Project lead, Aileen Drohan, said Yarning Connections was a huge success. "It was a fantastic, collaborative exploration of the integration of simple electronic circuits in knitting and crochet with conductive yarn across a series of workshops. The insights gained from these workshops were instrumental in co-creating the electronic knitting and crochet patterns. These patterns are now free for anyone to use and available on https://waltoninstitute.ie/projects/yarning-connections

“The entire project was funded under the SFI Discover Programme, which aims to support and develop the STEM education and public engagement sector in Ireland by investing in, developing and extending activity and ability in this area, and exploring and encouraging novel means of engaging the public.
“Yarning Connections brought together a vibrant, enthusiastic group of yarn crafters, knitting and crochet enthusiasts who really enjoyed their time with us and engaged openly and freely with the technical experts from Walton Institute.

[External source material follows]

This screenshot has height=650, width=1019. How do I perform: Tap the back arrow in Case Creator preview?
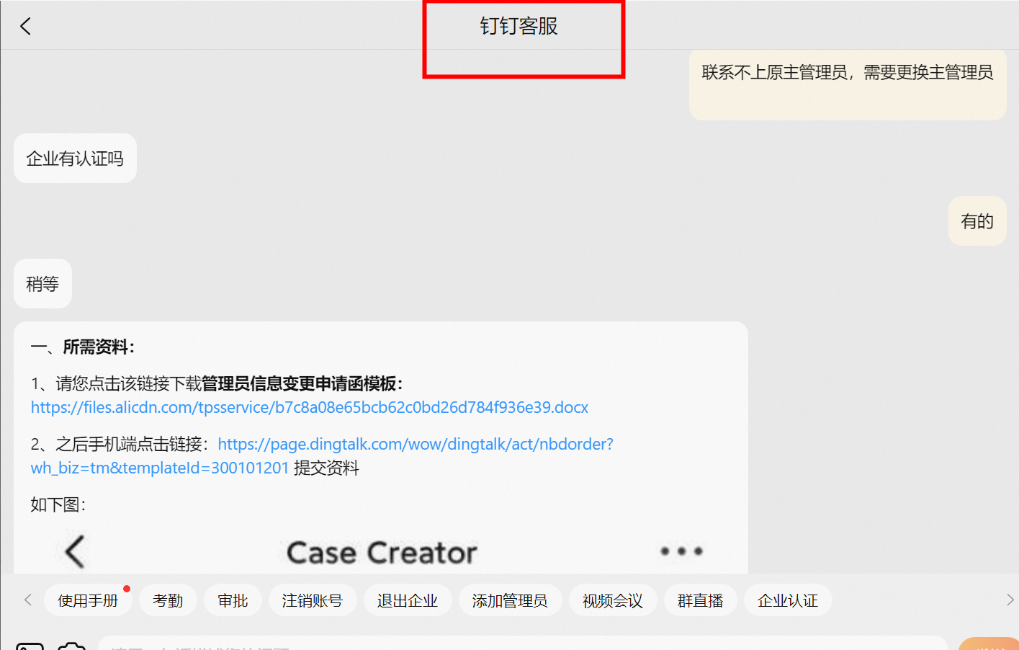click(75, 552)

“We now have a new and sustainable network of skilled e-textile crafters who are keeping the old traditional craft methods alive, while also gaining practical skills in the practice of e-textiles as potentially complementary disciplines.”

Dr Frances Cleary, Head of the Mobile Ecosystem and Pervasive Sensing (MEPS) Division at Walton Institute, was delighted with the outcomes. “This project provided a pathway for traditional yarn crafting communities who typically don’t engage in STEM-related activities to embrace and understand e-textiles. Releasing new electronic patterns under a Creative Commons (CC) licence makes it free to share and modify, keeping the tradition of pattern sharing and re-mixing alive for centuries to come" 

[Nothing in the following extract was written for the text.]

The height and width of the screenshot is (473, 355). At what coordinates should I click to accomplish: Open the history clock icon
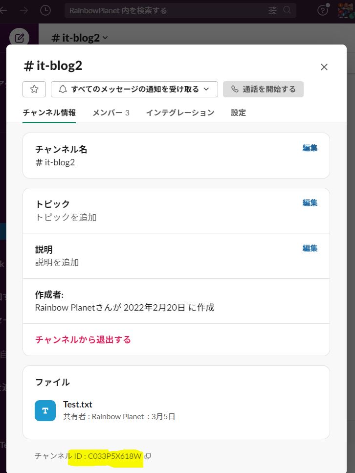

Marika Dunne’s family has a history of diabetes and taking part in the Yarning Connections project opened her eyes to the value of e-textiles in wearable technology to monitor such conditions. The mother of two also said it would make her more open to wearing e-textiles to monitor her glucose levels, blood pressure etc and manage her own pre-diabetes.

“I really enjoyed it. I only began to crochet 6 months before I started on the project. A friend of mine showed me and joined the project with me. I was fortunate to be able to see it through to the very end and was involved in testing the pattern and everything,” she said.

Avid knitter Mary Fearon formerly worked on the busy reception desk of the ArcLabs Research and Innovation Centre where the Yarning Connections project was based.

“It was really enjoyable. It was very interesting to sit down and marry knitting and technology. The instructions we were given were great and easy to follow, even though I’m definitely not a tech person.”
The free-to-use Yarning Connections patterns guide e-textiles enthusiasts through the process of crafting 2D robot figures, along with a selection of e-textile accessories that light up when snapped onto a robot figure. All accessories are interchangeable between the knit and crochet robot figures, allowing for experimentation with either or both crafts.

The 42-page Yarning Connections pattern includes easy-to-follow explanations and guides to conductive yarn, adding circuit parts to the knit/crochet body, how circuits work, troubleshooting on what causes LEDs to dim or stop lighting. The free-to-use booklet also includes a complete troubleshooting guide for any problems that might arise along the way.